Une galerie de personnages révélateurs

Les personnages ne sont pas là pour séduire, mais pour incarner. Le flic, usé, vidé, dépassé, symbolise l’impuissance de l’État. Le jeune émeutier, à la fois victime et bourreau, incarne une jeunesse désœuvrée, sans repères. La ministre technocrate montre le déni des élites. Le survivaliste paranoïaque révèle la perte de confiance dans les institutions. Chaque figure est un archétype social, une loupe sur un angle mort de la société française.

Ces personnages ne sont pas héroïques. Ce sont des hommes et des femmes ordinaires, jetés dans une situation extraordinaire. Et c’est là que réside la force du récit : on y croit, parce qu’on y reconnaît des visages familiers. Ce ne sont pas des clichés, ce sont des avertissements.

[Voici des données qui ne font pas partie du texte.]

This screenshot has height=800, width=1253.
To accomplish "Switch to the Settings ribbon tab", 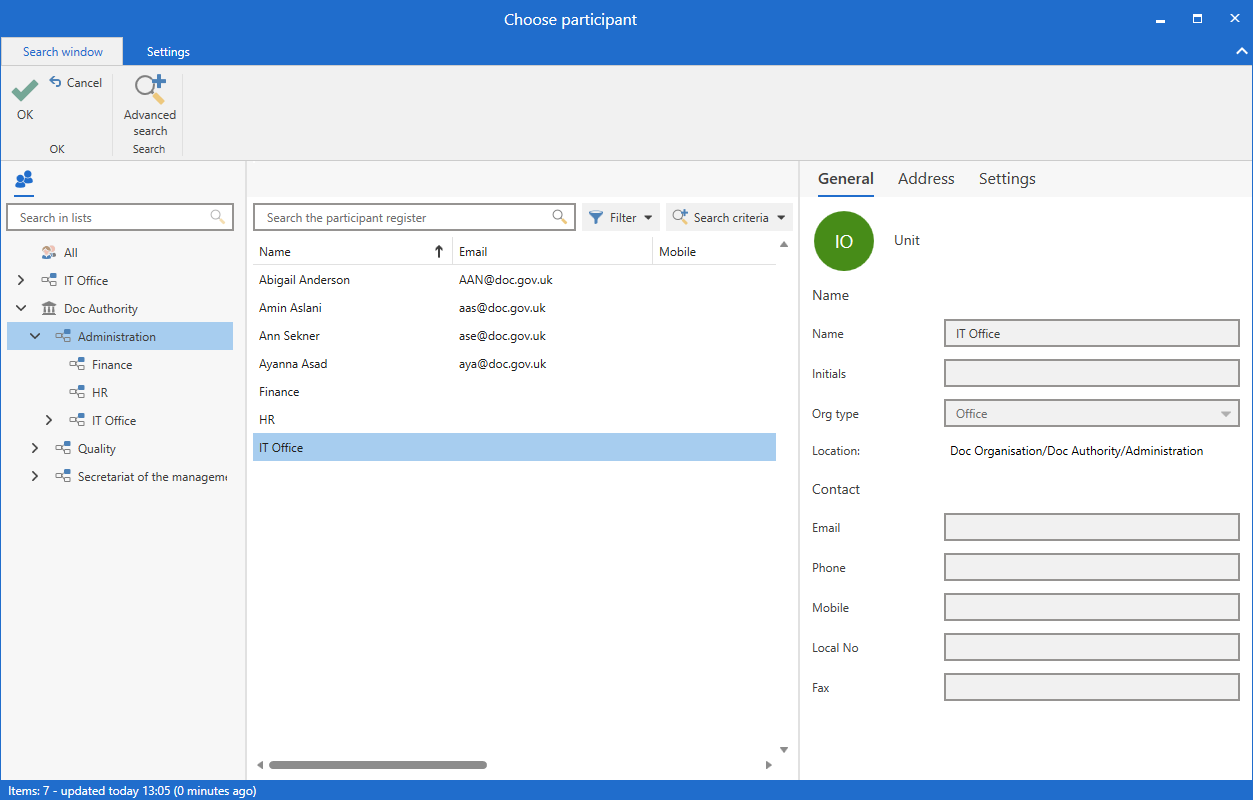I will coord(168,52).
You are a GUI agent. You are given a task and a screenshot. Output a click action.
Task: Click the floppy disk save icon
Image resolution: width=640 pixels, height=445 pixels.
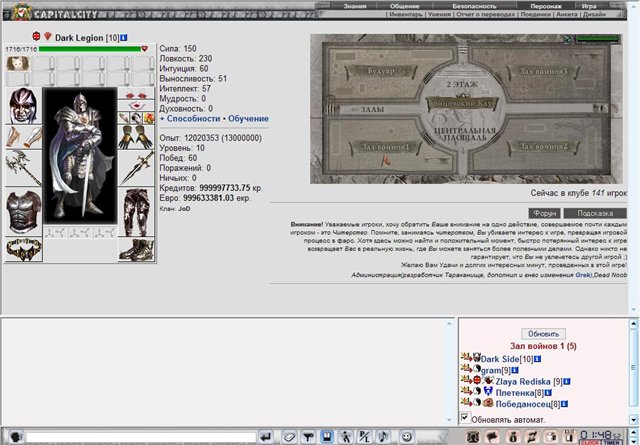pos(327,437)
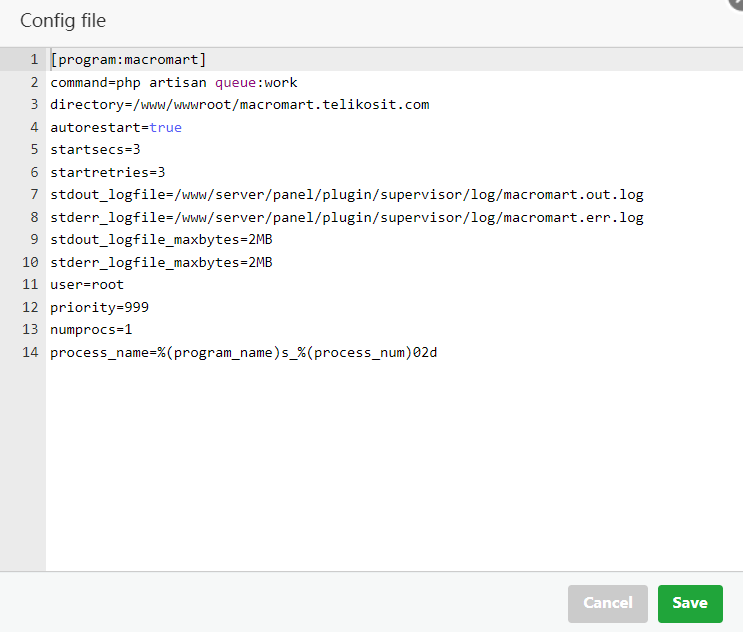Place cursor in [program:macromart] line
Viewport: 743px width, 632px height.
point(128,60)
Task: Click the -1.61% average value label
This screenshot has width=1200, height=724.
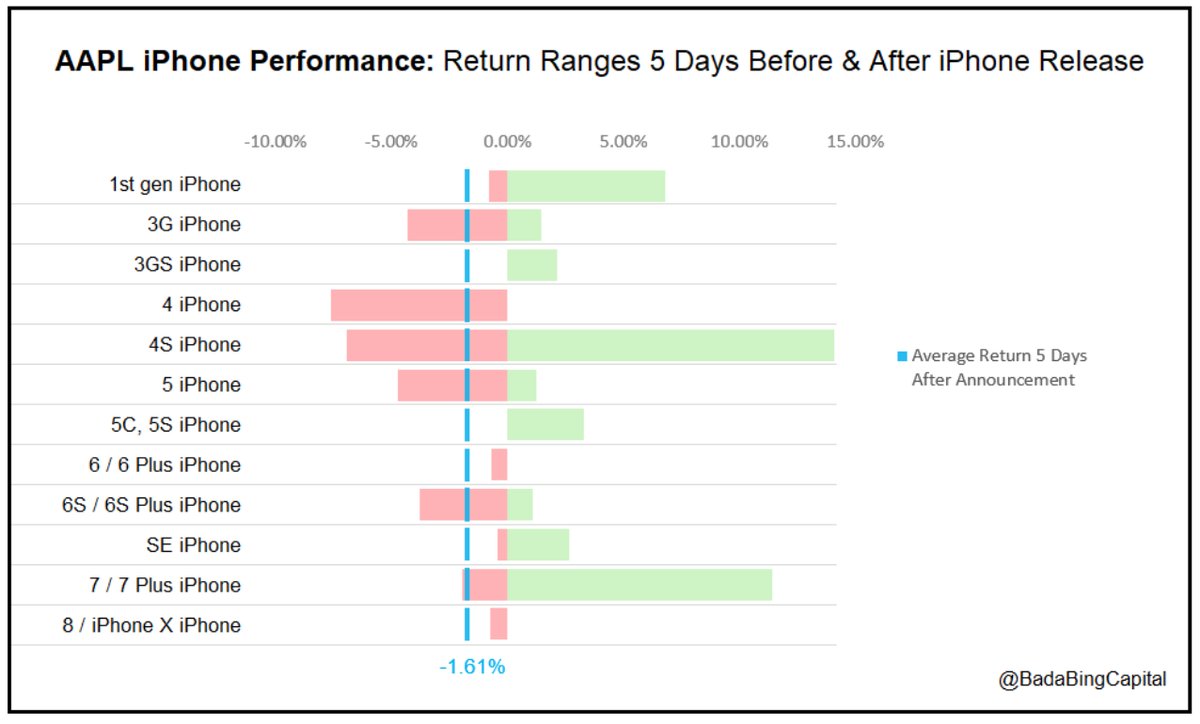Action: [472, 666]
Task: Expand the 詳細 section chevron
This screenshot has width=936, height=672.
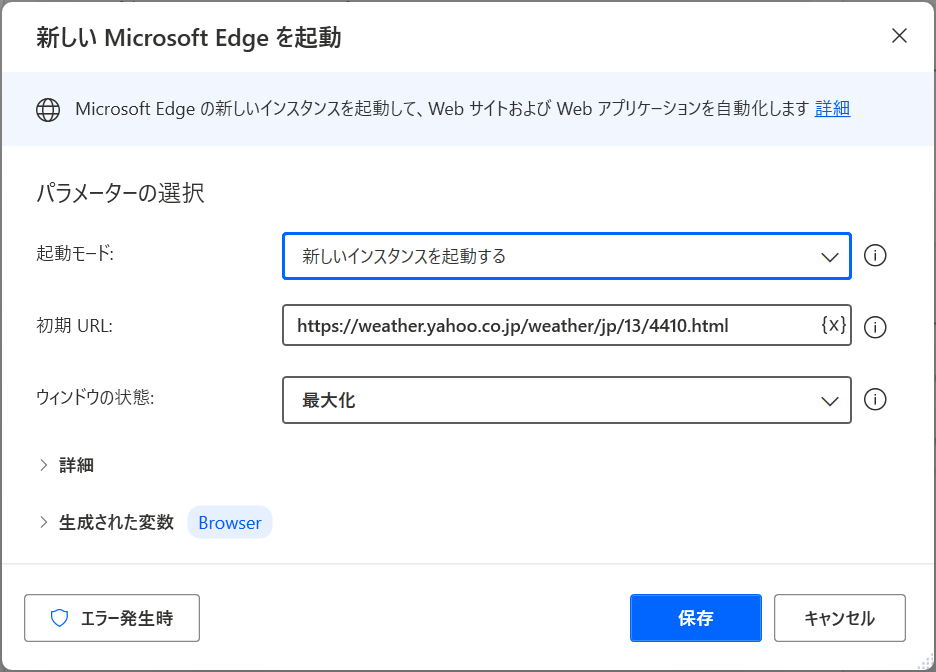Action: (44, 465)
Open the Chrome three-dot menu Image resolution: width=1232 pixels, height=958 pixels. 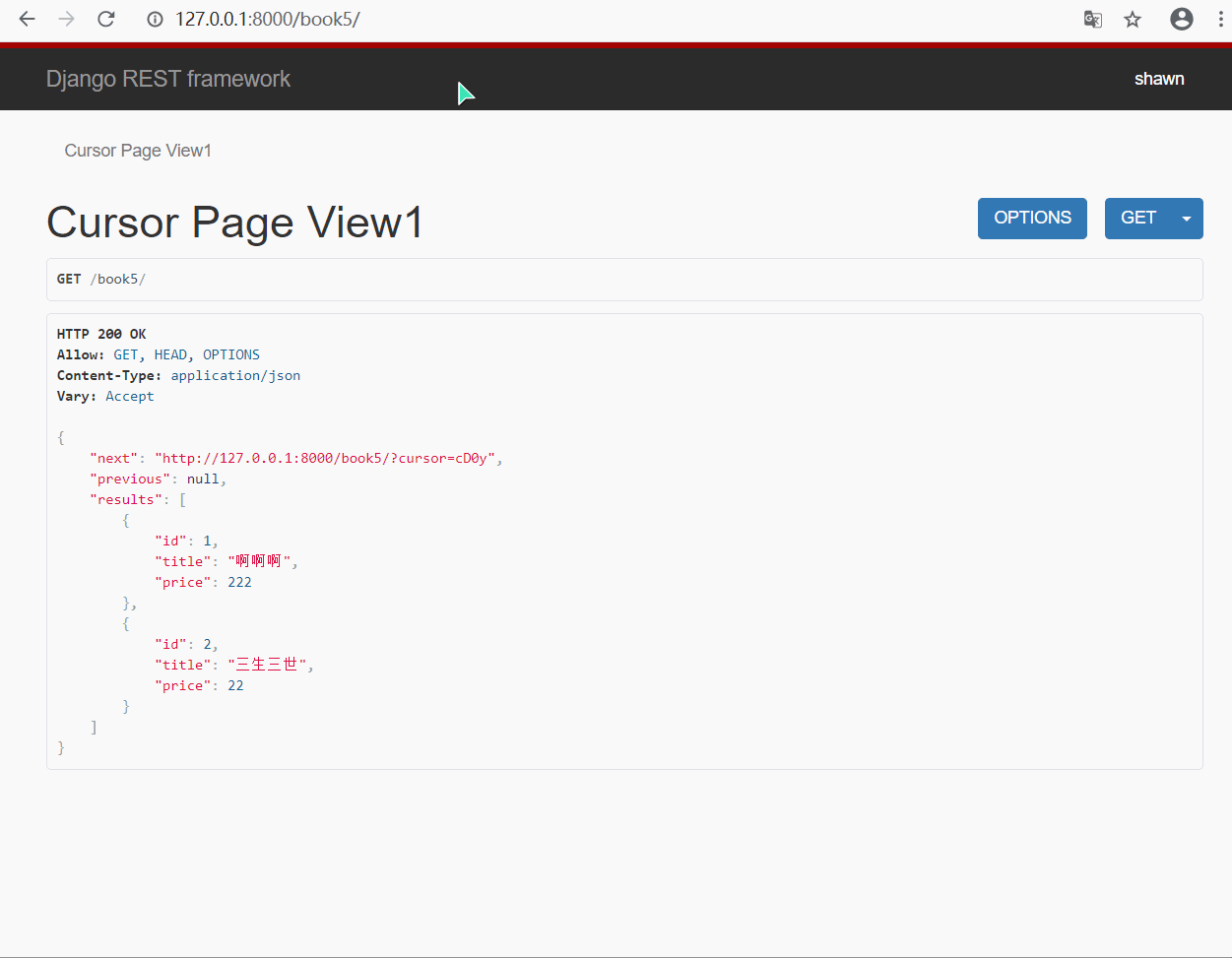[x=1220, y=20]
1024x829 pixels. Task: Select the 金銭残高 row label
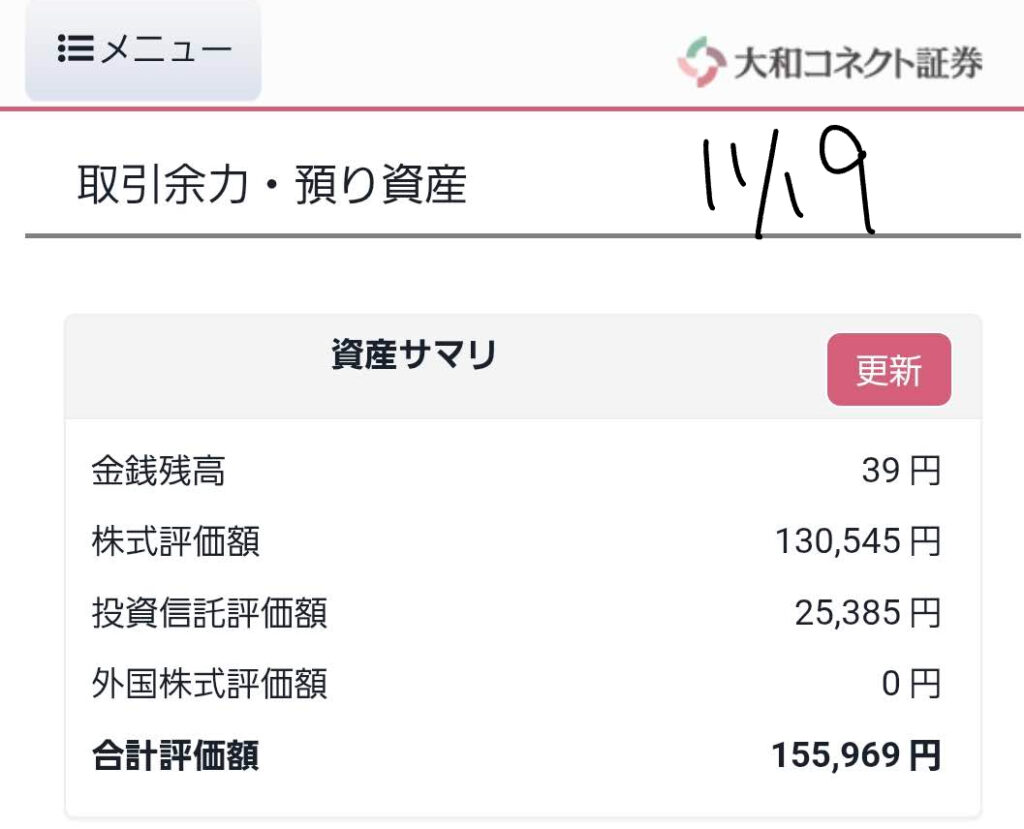click(x=158, y=471)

Une mécanique de l’effondrement

Ce qui rend Guérilla si percutant, c’est sa capacité à modéliser l’effondrement. Obertone ne se contente pas de décrire des émeutes : il montre comment elles prolifèrent, comment l’effet domino se met en place, comment la peur se propage, comment l’État, faute de volonté et de moyens, capitule. Il insiste sur les seuils critiques : un commissariat qui tombe, un supermarché pillé, une bavure médiatisée, une coupure de courant, et tout bascule.

Le roman est aussi une leçon de stratégie insurrectionnelle. Il montre comment une minorité déterminée peut désorganiser un pays entier. Comment la rumeur, l’image, la panique, sont des armes plus efficaces que les fusils. Obertone s’est documenté : le roman est truffé de détails réalistes, de procédures, de dialogues crédibles.

Une esthétique du réel brut

Il n’y a pas de beauté dans Guérilla. Pas de salut. Pas de rédemption. C’est un monde qui se désagrège. Mais dans cette noirceur, il y a une forme d’honnêteté : Obertone ne cherche pas à enjoliver. Il ne moralise pas. Il expose. À chacun d’en tirer les conclusions. Cette esthétique du réel brut peut rebuter, mais elle est salutaire : elle force à ouvrir les yeux.

Dans une époque où tout est lissé, aseptisé, politiquement correct, une œuvre comme Guérilla a une fonction d’électrochoc. Elle fait le sale boulot. Celui de réveiller les endormis.

Ce que « Guérilla » dit de notre époque

Ce n’est pas un roman sur le futur. C’est un roman sur aujourd’hui. Sur notre impuissance, notre confort, notre déni. Il montre une société sans colonne vertébrale, où tout repose sur une paix de façade, un équilibre instable. Il met en lumière les conséquences de décennies de renoncements : sécurité sacrifiée, identité fragmentée, autorité délégitimée.

L’ouvrage pointe aussi la responsabilité des médias, qui au lieu d’informer, désinforment ; des politiques, qui au lieu d’agir, communiquent ; des citoyens, qui au lieu de s’impliquer, consomment. C’est un réquisitoire contre l’anesthésie collective.

Une lecture indispensable pour les lucides

Lire Guérilla, c’est accepter d’être bousculé. C’est accepter de regarder le gouffre. Ce n’est pas agréable, mais c’est utile. C’est un test de lucidité. Ceux qui fuient ce livre fuient la réalité qu’il dévoile. Ceux qui l’affrontent en sortent changés.

Ce roman ne donne pas de solution. Il pose un constat. Il crée un choc. Fait naître une prise de conscience. Il oblige à se demander : et moi, qu’est-ce que je ferais si tout s’effondrait ?

Conclusion : lire Obertone, c’est choisir la lucidité

Sur Babilor, nous ne conseillons pas des lectures légères ou consensuelles. Nous recommandons des armes intellectuelles, des éclairs de lucidité, des boussoles pour temps troublés. Guérilla de Laurent Obertone en fait partie.

Si tu veux comprendre la fragilité de notre époque, si tu veux tester ta capacité à regarder le réel sans filtres, si tu veux un livre qui te laisse marqué, éveillé, transformé, alors lis Guérilla.

Pas pour te faire peur. Mais pour apprendre à ne plus l’avoir.